Quality of life survey 2
In 2009, GCRO commissioned its first ‘Quality of Life’ survey, in order to analyse the quality of life of citizens, identify key areas and groups needing intervention and support, and provide an holistic assessment of life in the Gauteng City-region – not just looking at Gross Domestic Product, or Value Add, or similar economic measures, but including the values and attitudes of citizens, their levels of social capital, alienation, anomie, and so on. The survey, because of both the sample size and breadth, and quality of analysis, had a considerable impact on government’s work, as well as enjoying significant media coverage.
In 2011, GCRO ran a highly competitive tender process and awarded the fieldwork contract for the second Quality of Life survey. This time round, the sample has increased from less than seven thousand to more than seventeen thousand respondents, primarily due to the new technology (digital pens) used by DataWorld. What this means is that we could stratify the sample from ward level upwards, rather than metro/municipal level as previously – and of course we can analyse back down to that same level.

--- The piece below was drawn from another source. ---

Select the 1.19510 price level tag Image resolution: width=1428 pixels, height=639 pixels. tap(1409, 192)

The data, from this mammoth sample, which were cleaned and tidied by Ross Jennings on GCRO’s behalf and Adhir Nursayhe from DataWorld, should be ready for initial (topline) analysis in February and we hope to launch in March 2012.

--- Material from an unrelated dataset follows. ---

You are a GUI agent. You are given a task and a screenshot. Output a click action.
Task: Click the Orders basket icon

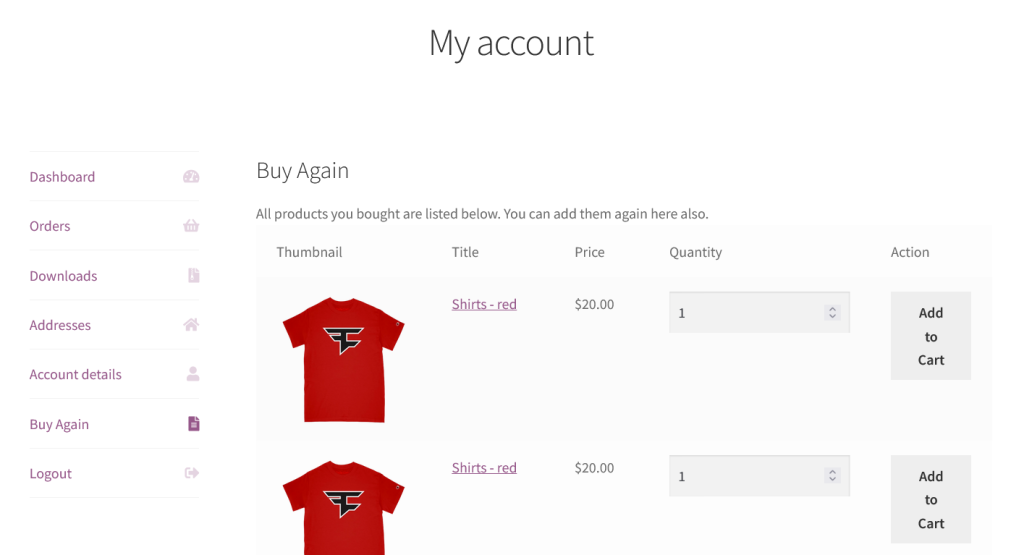191,226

Of course, a fieldwork outing of this scale throws into harsh relief the challenges of doing fieldwork in the Gauteng City-region. One ward, from Midvaal, has no respondents whatsoever – after over 80 attempts to get access to gated communities (with attendant domestic work facilities), with fieldworkers (of all races) escorted out at gun-point, we simply gave up. Elsewhere, some mine-managers for example continued to act as if they ruled fiefdoms, telling us when and who we could talk to – or more commonly, not talk to – making random sampling impossible. Again, this led to substitution.
In the end, a cluster of fieldwork houses were used to patch together the very large sample, but the fieldwork phase should remind us of the inequities and brutalities of the past, where groups of people assumed they could tell others what to do, where to assemble, where to research, as if democracy had not occurred, and freedom of movement and association not constitutionally guaranteed.